Über sein anstehendes Treffen mit dem US-Sondergesandten Keith Kellogg sagte Selenskyj, es sei für ihn «entscheidend, dass die Diskussion konstruktiv bleibt». Die Ukraine habe diesen Krieg «seit der ersten Sekunde beenden wollen», hielt er fest.
Dass Selenskyj die Nähe von Macron und Starmer sucht, kommt nicht von ungefähr. Die beiden bilden den Kern einer neuen «Koalition der Willigen» in Europa, die ihre Konturen erstmals beim Notfallgipfel vom Montag in Paris zeigte. Der Unterschied zur EU ist, dass die russlandfreundlichen Länder Ungarn oder die Slowakei nicht dabei sind, dafür aber Nicht-EU-Staaten wie Grossbritannien, Kanada und Norwegen.
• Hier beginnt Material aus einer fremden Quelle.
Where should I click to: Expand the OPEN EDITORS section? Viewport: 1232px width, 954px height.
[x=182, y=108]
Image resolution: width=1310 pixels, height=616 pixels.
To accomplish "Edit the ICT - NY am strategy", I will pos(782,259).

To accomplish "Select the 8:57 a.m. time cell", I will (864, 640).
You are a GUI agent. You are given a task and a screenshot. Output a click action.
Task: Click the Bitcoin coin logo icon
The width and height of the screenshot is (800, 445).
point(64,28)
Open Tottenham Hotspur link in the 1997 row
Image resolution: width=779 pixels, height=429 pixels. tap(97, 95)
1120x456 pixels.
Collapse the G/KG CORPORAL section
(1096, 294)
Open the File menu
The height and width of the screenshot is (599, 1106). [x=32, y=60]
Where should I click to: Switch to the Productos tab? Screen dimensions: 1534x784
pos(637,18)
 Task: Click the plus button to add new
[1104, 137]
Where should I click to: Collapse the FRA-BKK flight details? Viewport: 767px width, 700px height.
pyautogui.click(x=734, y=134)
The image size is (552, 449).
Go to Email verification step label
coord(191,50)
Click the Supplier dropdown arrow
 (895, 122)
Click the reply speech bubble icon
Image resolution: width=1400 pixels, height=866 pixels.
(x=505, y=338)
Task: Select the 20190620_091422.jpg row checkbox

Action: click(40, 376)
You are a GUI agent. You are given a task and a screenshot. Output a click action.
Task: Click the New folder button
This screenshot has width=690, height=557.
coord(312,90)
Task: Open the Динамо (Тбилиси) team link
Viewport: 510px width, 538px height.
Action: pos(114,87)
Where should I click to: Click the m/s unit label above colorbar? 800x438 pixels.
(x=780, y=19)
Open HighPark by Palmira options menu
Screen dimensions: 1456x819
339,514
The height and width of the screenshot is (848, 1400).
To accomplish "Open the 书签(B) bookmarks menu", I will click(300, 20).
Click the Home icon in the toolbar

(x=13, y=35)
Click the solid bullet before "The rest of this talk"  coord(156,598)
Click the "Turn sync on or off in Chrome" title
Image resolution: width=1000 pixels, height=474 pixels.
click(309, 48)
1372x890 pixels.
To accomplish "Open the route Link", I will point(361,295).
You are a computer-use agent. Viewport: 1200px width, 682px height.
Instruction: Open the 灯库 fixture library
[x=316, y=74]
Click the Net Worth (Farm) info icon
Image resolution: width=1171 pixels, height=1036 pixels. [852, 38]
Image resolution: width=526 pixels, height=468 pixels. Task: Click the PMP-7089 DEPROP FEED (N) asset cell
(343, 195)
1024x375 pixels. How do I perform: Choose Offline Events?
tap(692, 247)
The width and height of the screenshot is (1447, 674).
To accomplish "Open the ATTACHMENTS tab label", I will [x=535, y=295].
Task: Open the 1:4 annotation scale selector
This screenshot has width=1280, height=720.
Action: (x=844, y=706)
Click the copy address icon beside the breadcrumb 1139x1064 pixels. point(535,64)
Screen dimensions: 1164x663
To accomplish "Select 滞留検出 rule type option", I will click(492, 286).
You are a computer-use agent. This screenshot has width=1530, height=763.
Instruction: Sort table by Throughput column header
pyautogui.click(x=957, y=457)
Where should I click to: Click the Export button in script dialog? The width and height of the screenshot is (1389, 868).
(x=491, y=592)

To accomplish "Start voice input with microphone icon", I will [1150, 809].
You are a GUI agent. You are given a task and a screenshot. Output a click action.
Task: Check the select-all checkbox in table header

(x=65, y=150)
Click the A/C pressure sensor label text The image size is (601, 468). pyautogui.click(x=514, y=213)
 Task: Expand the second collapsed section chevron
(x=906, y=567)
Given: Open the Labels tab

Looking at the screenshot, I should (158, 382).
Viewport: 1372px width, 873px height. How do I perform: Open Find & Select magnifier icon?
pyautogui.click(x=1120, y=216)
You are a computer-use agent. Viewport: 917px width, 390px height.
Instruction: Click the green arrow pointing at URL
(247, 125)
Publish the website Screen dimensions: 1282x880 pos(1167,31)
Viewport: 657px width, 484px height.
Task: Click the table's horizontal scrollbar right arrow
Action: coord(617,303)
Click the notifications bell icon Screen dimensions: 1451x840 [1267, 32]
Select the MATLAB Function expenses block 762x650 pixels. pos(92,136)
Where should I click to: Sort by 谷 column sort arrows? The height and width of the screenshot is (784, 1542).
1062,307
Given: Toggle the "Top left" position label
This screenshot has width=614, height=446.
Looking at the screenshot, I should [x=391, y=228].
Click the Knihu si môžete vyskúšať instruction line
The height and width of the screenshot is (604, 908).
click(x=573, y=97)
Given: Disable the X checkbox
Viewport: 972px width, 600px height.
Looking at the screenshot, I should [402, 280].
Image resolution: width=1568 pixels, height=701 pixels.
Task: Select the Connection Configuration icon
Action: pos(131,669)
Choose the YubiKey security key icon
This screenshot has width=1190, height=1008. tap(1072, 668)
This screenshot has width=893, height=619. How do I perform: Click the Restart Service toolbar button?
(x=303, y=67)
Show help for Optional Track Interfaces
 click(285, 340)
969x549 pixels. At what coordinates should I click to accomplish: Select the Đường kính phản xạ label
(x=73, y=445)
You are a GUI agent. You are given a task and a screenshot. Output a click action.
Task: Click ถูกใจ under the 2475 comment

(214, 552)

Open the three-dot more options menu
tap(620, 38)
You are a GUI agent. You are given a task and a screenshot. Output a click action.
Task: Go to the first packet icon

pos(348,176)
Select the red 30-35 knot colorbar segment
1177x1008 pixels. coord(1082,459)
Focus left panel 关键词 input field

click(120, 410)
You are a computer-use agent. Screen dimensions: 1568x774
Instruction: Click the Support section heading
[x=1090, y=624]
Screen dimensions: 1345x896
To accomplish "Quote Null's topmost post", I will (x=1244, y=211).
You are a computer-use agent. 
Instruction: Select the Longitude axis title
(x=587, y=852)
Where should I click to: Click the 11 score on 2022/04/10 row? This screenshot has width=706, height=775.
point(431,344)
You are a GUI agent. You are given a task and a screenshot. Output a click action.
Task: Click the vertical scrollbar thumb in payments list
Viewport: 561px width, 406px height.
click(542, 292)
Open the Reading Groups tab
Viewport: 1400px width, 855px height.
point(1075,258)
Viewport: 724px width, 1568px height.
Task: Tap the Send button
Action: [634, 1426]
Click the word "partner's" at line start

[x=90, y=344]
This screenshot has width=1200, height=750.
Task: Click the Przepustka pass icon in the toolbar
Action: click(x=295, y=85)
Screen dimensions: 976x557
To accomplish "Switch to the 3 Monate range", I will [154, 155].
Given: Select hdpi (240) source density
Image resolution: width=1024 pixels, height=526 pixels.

Macron und Starmer reisen kommende Woche zu Trump nach Washington. Erwartet wird, dass sie dem US-Präsidenten erklären, welche Ideen sie für eine europäische Friedenstruppe zur Absicherung eines Waffenstillstands haben.
Demnach könnten die Europäer 30'000 Soldaten in die Ukraine schicken. Diese würden nicht direkt an der rund 1300 Kilometer langen Frontlinie eingesetzt werden, sondern ihre Aufgaben würden sich auf den Schutz von Städten sowie kritischer Infrastruktur wie Häfen oder Atomkraftwerken konzentrieren, berichten britische Medien.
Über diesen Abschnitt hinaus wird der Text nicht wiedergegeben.